La hache de la mort vient de porter un coup profond. J’aimerais que mes 
mots d’aujourd’hui vous donnent ce qui reste toujours à donner, même 
quand tout est perdu : un sourire. Il y a un poème de Supervielle qui 
parle d’un arbre abattu. Il dit que la forme du tronc, invisible, 
demeure longtemps dans l’air, tremblante, perçue des seuls oiseaux. 

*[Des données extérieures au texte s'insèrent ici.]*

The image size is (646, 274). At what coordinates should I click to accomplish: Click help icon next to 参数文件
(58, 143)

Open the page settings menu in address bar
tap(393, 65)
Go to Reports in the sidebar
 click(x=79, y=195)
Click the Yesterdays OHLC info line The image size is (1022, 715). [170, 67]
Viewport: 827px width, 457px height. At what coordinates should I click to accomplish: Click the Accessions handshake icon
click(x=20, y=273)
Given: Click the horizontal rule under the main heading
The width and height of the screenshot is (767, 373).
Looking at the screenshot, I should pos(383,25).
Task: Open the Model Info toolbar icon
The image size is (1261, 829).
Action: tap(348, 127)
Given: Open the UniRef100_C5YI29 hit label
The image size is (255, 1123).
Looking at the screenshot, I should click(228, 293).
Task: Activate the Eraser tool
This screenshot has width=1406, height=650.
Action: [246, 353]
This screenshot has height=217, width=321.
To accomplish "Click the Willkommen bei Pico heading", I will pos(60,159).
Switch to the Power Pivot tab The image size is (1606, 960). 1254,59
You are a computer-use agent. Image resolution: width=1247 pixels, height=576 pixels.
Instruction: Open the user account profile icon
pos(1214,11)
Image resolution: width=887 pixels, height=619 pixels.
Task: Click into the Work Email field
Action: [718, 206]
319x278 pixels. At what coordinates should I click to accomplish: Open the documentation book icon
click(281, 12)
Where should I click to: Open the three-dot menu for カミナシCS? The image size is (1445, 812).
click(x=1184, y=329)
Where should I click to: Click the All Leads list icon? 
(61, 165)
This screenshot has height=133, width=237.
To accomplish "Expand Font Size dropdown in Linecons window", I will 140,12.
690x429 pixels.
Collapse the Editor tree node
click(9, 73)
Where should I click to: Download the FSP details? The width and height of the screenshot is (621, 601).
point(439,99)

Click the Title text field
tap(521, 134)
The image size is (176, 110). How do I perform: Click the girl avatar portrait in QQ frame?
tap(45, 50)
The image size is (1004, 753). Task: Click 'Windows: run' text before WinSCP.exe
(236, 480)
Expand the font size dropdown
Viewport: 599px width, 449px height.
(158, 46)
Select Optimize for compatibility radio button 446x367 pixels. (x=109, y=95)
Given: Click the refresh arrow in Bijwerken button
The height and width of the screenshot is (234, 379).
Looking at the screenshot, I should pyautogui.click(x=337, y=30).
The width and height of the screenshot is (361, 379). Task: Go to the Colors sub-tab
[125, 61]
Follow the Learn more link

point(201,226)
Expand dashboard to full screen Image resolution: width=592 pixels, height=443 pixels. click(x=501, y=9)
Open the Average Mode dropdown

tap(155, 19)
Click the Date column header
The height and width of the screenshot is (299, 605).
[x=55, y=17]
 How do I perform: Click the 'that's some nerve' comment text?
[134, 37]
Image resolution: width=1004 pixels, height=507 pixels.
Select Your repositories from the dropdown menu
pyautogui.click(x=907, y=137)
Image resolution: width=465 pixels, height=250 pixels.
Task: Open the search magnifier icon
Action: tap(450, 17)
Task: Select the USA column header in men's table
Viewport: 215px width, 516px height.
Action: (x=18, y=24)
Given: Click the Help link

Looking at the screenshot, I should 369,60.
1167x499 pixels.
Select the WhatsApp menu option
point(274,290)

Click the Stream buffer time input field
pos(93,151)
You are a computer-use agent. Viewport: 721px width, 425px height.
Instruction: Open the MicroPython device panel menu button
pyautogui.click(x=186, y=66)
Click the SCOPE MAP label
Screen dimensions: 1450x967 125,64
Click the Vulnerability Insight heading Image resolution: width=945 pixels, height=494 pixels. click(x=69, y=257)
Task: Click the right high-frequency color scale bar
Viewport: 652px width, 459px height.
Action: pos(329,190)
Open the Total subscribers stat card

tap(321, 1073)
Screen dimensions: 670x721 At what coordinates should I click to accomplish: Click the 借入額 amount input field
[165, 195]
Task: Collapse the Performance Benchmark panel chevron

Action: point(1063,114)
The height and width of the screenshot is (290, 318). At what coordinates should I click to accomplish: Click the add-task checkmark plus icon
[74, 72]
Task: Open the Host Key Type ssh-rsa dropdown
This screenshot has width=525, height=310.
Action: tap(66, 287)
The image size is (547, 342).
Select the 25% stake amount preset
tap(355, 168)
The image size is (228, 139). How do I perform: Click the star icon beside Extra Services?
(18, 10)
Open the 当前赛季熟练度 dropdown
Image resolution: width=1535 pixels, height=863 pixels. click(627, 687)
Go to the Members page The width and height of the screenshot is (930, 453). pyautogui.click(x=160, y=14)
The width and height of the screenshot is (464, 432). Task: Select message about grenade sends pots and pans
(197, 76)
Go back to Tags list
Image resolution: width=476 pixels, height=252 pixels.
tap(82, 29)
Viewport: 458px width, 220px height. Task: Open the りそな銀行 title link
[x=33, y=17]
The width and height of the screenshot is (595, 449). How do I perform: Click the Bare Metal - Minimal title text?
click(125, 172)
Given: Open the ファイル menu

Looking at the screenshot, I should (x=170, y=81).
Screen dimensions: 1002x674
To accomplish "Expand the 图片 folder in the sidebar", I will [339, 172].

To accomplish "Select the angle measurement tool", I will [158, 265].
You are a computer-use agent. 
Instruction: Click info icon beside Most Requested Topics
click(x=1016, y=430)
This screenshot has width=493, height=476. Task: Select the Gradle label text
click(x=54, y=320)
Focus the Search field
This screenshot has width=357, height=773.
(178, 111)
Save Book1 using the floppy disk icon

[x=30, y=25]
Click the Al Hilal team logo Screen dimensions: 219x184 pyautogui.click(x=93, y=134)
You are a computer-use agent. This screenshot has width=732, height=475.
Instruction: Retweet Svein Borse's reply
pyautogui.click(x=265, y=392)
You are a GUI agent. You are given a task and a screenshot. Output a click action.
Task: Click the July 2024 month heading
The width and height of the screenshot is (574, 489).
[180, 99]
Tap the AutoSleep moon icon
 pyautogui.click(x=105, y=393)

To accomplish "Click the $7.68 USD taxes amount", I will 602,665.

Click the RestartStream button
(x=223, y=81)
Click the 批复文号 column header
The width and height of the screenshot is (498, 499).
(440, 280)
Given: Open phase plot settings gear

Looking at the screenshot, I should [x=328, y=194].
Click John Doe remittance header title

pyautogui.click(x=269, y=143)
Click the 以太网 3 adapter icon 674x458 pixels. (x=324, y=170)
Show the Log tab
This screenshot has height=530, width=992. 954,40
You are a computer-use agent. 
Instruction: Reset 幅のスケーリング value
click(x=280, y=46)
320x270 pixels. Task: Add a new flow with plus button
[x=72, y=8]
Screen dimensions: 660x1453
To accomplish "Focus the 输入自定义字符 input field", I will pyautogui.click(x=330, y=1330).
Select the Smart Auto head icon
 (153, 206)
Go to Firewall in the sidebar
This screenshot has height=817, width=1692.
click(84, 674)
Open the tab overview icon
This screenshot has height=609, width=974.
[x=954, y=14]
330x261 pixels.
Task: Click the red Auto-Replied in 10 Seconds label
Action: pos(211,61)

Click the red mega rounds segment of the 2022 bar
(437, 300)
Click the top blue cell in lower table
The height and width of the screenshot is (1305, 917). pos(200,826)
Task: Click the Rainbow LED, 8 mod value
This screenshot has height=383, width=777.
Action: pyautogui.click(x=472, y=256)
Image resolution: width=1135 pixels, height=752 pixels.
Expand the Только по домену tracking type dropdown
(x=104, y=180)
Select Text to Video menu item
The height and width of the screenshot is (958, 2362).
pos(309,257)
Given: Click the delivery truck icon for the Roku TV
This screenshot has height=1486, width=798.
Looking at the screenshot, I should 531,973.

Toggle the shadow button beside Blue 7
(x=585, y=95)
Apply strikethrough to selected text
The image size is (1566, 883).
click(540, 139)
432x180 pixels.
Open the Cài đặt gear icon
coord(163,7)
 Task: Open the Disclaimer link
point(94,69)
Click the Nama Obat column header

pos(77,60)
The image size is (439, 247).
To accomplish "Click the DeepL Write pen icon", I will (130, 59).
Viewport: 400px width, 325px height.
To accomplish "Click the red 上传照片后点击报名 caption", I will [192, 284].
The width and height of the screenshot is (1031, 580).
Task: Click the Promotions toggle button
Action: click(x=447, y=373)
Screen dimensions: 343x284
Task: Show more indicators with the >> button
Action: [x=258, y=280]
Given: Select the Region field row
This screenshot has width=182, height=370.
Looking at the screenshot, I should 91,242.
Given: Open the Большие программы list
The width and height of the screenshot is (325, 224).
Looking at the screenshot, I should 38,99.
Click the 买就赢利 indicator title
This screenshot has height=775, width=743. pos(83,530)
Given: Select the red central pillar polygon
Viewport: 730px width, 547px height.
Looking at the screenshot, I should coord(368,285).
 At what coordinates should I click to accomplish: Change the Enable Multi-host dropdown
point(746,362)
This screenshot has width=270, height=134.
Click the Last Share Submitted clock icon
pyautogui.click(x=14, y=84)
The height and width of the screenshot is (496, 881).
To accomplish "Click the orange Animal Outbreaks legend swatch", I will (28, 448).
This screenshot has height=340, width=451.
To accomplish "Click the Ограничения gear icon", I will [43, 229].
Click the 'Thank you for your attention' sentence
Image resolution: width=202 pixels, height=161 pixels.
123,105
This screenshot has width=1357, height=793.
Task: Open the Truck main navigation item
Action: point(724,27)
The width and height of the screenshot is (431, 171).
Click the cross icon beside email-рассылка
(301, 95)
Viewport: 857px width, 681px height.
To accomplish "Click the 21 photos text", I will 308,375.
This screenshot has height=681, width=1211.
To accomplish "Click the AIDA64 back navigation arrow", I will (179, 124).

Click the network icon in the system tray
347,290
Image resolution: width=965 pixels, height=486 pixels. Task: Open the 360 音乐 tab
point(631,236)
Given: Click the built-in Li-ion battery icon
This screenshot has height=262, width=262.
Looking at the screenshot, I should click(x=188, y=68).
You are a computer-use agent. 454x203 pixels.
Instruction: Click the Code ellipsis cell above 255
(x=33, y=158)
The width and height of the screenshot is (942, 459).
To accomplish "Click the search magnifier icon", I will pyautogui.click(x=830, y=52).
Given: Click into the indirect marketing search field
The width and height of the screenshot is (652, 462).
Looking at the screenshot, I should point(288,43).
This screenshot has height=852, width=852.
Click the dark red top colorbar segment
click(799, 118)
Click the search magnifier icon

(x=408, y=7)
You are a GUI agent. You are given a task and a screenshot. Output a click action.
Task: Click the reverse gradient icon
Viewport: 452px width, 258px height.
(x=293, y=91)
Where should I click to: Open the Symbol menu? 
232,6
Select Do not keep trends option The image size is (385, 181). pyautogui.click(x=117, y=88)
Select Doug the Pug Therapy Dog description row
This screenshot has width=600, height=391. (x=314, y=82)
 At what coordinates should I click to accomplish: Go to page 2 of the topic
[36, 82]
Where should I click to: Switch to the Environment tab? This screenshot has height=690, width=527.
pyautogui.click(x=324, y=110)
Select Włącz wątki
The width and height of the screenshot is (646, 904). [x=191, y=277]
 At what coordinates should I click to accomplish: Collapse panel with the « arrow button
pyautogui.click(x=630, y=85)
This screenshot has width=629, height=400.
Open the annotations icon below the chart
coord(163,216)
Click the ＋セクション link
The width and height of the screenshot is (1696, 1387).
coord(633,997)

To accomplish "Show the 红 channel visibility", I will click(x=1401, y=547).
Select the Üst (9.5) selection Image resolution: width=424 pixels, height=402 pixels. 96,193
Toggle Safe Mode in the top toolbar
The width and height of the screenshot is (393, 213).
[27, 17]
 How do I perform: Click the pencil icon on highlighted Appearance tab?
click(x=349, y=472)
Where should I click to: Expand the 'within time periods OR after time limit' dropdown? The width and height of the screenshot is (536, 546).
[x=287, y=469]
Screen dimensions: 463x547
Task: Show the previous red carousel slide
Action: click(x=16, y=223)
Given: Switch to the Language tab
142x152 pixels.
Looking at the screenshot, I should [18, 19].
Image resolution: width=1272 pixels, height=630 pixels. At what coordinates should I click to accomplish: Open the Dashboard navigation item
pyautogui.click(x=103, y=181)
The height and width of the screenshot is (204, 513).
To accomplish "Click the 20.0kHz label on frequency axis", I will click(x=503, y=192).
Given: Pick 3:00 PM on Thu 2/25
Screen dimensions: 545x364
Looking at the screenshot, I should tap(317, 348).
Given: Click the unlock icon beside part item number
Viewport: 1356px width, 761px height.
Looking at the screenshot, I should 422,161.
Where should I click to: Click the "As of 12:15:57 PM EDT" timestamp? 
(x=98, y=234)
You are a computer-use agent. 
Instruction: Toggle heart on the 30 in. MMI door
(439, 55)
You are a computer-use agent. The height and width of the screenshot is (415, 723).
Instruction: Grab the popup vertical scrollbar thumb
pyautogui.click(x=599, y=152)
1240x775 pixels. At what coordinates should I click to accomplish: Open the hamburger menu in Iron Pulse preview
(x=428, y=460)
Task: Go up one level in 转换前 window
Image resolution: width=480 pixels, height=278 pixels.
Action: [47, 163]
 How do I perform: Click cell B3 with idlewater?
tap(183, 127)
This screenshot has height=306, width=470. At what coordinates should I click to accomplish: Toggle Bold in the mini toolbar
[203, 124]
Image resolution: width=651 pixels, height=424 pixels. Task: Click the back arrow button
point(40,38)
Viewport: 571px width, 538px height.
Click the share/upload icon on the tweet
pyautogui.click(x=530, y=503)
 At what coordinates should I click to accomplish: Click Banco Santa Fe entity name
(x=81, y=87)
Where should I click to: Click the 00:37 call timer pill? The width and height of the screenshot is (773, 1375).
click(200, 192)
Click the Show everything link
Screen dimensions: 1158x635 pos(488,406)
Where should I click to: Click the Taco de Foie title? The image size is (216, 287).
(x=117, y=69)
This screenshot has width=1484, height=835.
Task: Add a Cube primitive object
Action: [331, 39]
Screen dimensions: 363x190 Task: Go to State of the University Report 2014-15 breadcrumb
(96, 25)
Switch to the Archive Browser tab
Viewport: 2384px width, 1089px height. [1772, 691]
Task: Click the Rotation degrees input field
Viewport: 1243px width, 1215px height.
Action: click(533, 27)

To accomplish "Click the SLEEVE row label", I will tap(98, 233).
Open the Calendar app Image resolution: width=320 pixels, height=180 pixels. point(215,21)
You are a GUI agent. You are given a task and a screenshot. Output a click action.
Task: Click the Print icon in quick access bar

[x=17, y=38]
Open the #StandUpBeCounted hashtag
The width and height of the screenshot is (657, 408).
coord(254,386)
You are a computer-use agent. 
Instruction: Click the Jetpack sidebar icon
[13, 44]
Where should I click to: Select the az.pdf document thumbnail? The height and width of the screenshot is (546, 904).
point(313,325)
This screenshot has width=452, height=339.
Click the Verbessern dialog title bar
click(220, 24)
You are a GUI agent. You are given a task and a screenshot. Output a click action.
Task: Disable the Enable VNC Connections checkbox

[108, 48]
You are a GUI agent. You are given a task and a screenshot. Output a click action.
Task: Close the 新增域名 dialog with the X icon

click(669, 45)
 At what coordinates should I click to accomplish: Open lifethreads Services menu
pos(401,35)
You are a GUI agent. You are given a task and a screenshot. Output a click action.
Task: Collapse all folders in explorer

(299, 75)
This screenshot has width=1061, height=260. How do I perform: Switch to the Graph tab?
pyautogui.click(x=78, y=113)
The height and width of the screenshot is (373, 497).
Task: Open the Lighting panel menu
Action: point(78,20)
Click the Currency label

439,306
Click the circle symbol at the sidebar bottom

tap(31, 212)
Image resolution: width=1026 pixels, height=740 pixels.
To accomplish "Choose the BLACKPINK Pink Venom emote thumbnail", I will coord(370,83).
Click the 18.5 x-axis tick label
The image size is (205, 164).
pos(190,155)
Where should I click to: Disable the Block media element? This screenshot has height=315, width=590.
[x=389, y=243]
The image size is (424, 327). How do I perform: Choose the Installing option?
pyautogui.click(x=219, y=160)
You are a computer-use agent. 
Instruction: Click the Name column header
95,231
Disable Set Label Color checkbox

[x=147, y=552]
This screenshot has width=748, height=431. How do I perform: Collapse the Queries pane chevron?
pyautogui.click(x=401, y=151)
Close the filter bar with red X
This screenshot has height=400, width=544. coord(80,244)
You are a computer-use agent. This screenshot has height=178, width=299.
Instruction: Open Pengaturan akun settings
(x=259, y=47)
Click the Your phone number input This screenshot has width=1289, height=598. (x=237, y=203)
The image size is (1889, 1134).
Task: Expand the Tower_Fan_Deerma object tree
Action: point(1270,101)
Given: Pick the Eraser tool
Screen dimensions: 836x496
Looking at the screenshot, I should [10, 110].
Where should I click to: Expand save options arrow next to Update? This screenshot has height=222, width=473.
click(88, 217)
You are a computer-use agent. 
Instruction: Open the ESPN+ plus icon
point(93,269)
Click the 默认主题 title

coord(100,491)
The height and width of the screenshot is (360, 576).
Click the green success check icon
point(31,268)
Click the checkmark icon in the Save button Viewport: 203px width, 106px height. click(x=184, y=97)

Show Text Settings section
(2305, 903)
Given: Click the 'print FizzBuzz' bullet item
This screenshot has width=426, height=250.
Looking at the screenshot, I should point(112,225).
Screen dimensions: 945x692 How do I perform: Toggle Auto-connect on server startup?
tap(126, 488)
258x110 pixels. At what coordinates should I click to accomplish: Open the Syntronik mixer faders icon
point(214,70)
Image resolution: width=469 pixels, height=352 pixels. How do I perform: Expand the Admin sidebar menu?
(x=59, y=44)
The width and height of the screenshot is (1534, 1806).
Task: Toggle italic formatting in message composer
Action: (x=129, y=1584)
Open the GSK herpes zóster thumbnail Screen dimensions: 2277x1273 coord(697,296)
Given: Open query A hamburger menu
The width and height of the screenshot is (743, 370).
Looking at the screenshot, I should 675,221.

L’absence de ceux que nous aimons, vous verrez, vous le savez déjà, fait
 peu à peu un bruit de feuillage dans notre cœur, comme la croissance 
d’un printemps désormais incorruptible. »
L'ARBRE ABATTU
Pour
 vous, par vous, j’ai retrouvé le poème de Supervielle. J’ai retrouvé 
l’arbre abattu qui avait plus d’existence en son tremblement que tous 
les arbres debout. J’ai retrouvé les oiseaux qui cherchaient la place de
 leur nid dans ses branchages fantômes. J’ai retrouvé ses mots qui 
fabriquaient des baumes dans le silence pour apaiser les blessures trop 
fraîches.
« Dans la forêt sans heures
On abat un grand arbre.
Un vide vertical
Tremble en forme de fût
Près du tronc étendu.
Cherchez, cherchez, oiseaux
La place de vos nids
Dans ce haut souvenir
Tant qu’il murmure encore. »
Il
 y a des poèmes faits pour raconter la grande présence de l’absence, la 
grande absence et son bruit de feuillage, le bruit que fait l’âme en 
rampant dans les sous-bois de la mémoire. Et puis des lettres pour dire 
la gratitude, et des vivants pour les lire. Cher Christian Bobin, ce 
matin je vous écris dans un rayon de lumière, pour vous remercier de 
m’avoir rappelé qu’il existait, de l’autre côté du désespoir, des « 
printemps incorruptibles ».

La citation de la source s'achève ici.